PROBLEM DESCRIPTION: Please return all of the entries below exactly as they are written.

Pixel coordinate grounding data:
= Beginning of Section =

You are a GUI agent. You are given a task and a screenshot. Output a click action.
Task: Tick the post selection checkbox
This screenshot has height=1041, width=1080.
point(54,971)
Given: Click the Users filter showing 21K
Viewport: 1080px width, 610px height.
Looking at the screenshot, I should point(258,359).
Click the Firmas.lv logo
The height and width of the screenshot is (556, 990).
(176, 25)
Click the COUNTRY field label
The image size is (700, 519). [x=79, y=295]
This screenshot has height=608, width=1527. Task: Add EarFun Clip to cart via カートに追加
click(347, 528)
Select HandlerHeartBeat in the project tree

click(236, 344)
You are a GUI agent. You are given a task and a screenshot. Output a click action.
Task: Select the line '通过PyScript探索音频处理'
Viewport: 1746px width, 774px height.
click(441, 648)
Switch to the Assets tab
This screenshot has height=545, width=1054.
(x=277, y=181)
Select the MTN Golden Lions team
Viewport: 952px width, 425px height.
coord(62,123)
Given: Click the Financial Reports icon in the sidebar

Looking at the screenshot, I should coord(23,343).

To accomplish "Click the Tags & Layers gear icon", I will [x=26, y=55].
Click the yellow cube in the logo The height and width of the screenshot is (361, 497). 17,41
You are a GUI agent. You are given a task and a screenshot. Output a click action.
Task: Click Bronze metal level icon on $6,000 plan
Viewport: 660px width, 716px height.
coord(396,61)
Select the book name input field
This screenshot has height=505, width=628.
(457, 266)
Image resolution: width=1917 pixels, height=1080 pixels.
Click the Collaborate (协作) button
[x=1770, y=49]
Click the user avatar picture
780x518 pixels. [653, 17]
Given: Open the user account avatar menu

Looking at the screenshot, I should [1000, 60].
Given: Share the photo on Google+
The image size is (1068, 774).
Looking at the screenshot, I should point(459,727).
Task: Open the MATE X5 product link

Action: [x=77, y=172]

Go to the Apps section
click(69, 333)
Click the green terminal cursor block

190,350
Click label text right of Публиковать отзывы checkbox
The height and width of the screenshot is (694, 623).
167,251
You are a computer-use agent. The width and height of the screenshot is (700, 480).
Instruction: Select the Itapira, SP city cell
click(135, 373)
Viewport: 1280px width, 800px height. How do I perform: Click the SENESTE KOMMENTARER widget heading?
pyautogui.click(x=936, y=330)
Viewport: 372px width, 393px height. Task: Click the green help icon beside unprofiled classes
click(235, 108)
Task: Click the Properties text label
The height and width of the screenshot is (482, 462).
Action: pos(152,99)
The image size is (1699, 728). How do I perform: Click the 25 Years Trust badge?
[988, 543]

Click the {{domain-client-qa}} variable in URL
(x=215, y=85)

= End of Section =

REPLY TO THE EXERCISE:
You are a GUI agent. You are given a task and a screenshot. Output a click action.
Task: Tick the post selection checkbox
This screenshot has height=1041, width=1080.
point(54,971)
Given: Click the Users filter showing 21K
Viewport: 1080px width, 610px height.
Looking at the screenshot, I should point(258,359).
Click the Firmas.lv logo
The height and width of the screenshot is (556, 990).
(176, 25)
Click the COUNTRY field label
The image size is (700, 519). [x=79, y=295]
This screenshot has height=608, width=1527. Task: Add EarFun Clip to cart via カートに追加
click(347, 528)
Select HandlerHeartBeat in the project tree

click(236, 344)
You are a GUI agent. You are given a task and a screenshot. Output a click action.
Task: Select the line '通过PyScript探索音频处理'
Viewport: 1746px width, 774px height.
click(441, 648)
Switch to the Assets tab
This screenshot has height=545, width=1054.
(x=277, y=181)
Select the MTN Golden Lions team
Viewport: 952px width, 425px height.
coord(62,123)
Given: Click the Financial Reports icon in the sidebar

Looking at the screenshot, I should coord(23,343).

To accomplish "Click the Tags & Layers gear icon", I will [x=26, y=55].
Click the yellow cube in the logo The height and width of the screenshot is (361, 497). 17,41
You are a GUI agent. You are given a task and a screenshot. Output a click action.
Task: Click Bronze metal level icon on $6,000 plan
Viewport: 660px width, 716px height.
coord(396,61)
Select the book name input field
This screenshot has height=505, width=628.
(457, 266)
Image resolution: width=1917 pixels, height=1080 pixels.
Click the Collaborate (协作) button
[x=1770, y=49]
Click the user avatar picture
780x518 pixels. [653, 17]
Given: Open the user account avatar menu

Looking at the screenshot, I should [1000, 60].
Given: Share the photo on Google+
The image size is (1068, 774).
Looking at the screenshot, I should point(459,727).
Task: Open the MATE X5 product link

Action: [x=77, y=172]

Go to the Apps section
click(69, 333)
Click the green terminal cursor block

190,350
Click label text right of Публиковать отзывы checkbox
The height and width of the screenshot is (694, 623).
167,251
You are a computer-use agent. The width and height of the screenshot is (700, 480).
Instruction: Select the Itapira, SP city cell
click(135, 373)
Viewport: 1280px width, 800px height. How do I perform: Click the SENESTE KOMMENTARER widget heading?
pyautogui.click(x=936, y=330)
Viewport: 372px width, 393px height. Task: Click the green help icon beside unprofiled classes
click(235, 108)
Task: Click the Properties text label
The height and width of the screenshot is (482, 462).
Action: pos(152,99)
The image size is (1699, 728). How do I perform: Click the 25 Years Trust badge?
[988, 543]

Click the {{domain-client-qa}} variable in URL
(x=215, y=85)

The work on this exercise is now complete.